[Word and element location records]
□ □ □

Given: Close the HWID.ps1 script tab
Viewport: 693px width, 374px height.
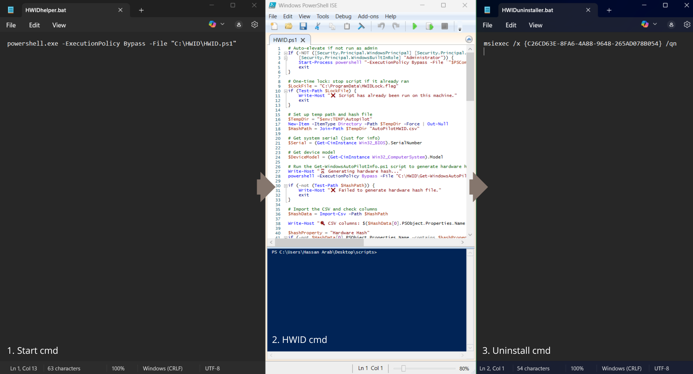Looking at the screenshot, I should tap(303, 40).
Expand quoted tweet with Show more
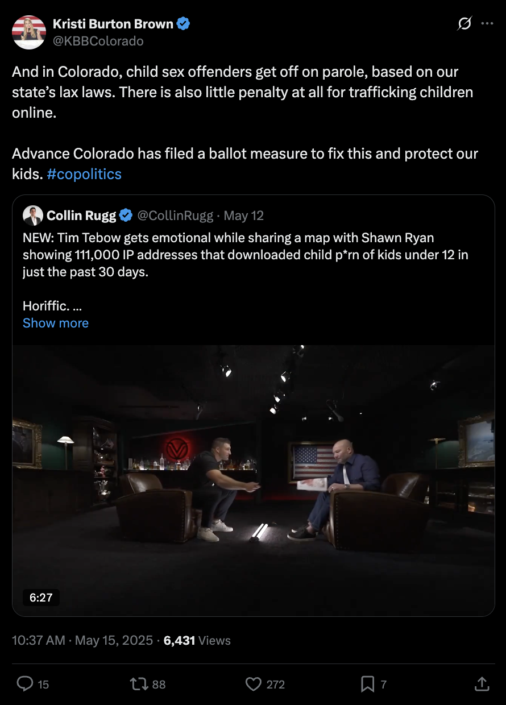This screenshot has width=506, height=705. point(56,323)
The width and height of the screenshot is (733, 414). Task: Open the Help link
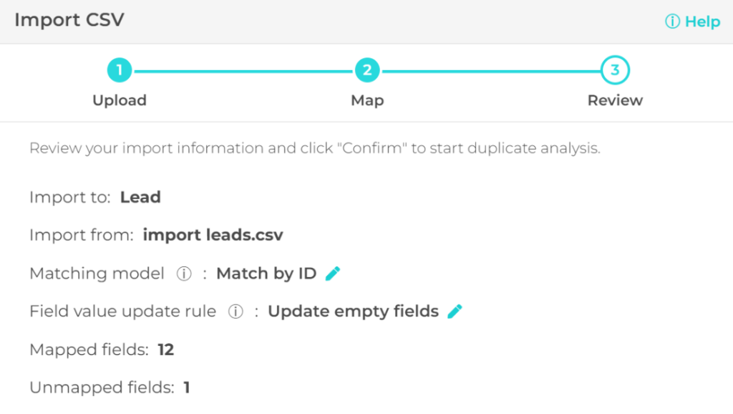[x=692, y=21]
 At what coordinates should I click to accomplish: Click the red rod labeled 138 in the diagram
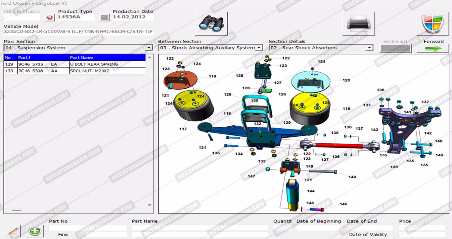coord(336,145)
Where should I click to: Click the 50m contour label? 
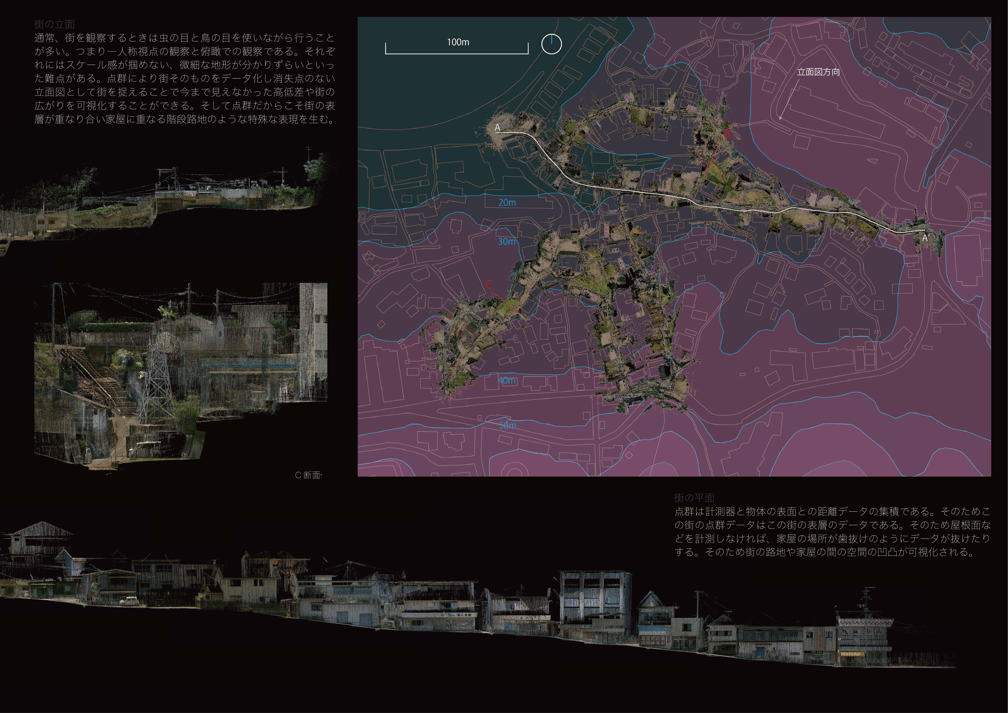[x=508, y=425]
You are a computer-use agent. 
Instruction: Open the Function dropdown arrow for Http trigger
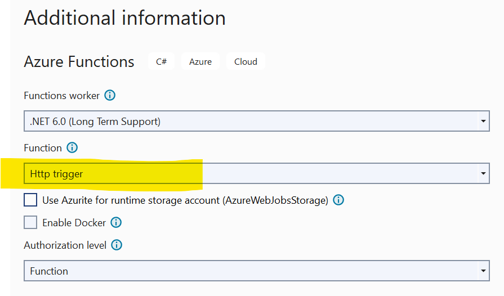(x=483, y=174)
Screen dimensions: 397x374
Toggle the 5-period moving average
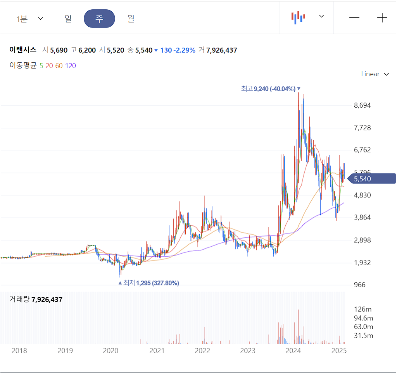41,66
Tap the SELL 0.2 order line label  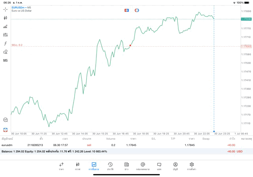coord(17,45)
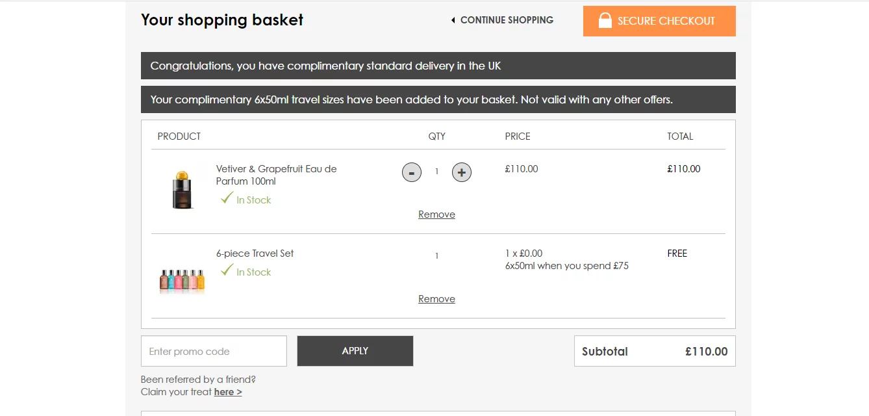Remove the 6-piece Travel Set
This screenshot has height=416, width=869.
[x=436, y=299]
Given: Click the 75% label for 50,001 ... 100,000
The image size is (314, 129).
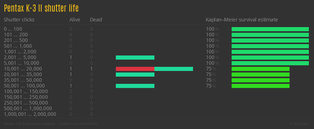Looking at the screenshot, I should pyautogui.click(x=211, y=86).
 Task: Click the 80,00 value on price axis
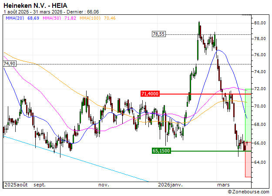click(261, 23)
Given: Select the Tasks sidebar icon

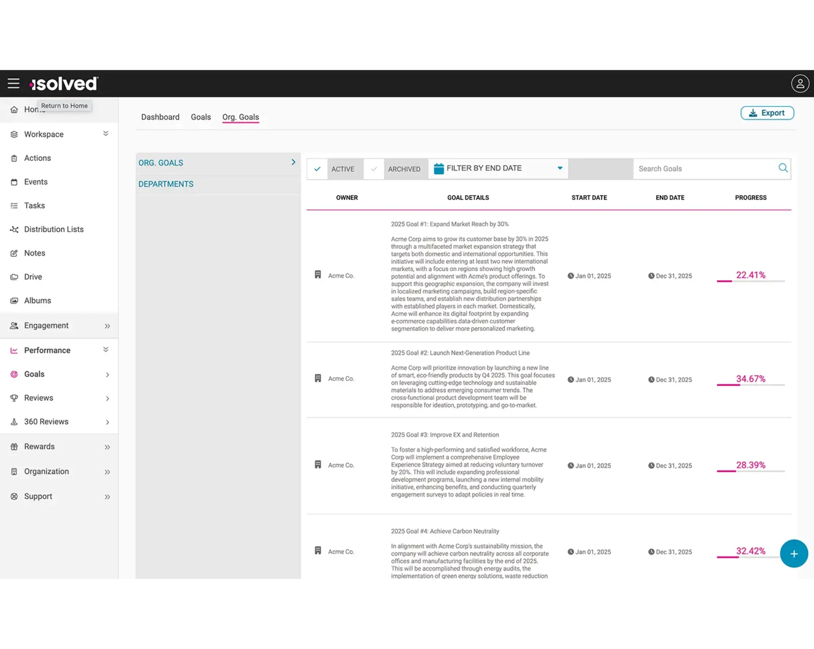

□ □ □

TO BE DONE: Return, without changes, the stretch of rows from the very first line through the line that contains "[x=508, y=425]". Leave the pictures out of your answer.

EXERCISE OUTPUT:
Given: Close the HWID.ps1 script tab
Viewport: 693px width, 374px height.
Looking at the screenshot, I should tap(303, 40).
Expand quoted tweet with Show more
This screenshot has width=506, height=705. point(56,323)
The width and height of the screenshot is (733, 414). Task: Open the Help link
[x=692, y=21]
 At what coordinates should I click to accomplish: Click the red rod labeled 138 in the diagram
coord(336,145)
Where should I click to: Click the 50m contour label? 
[x=508, y=425]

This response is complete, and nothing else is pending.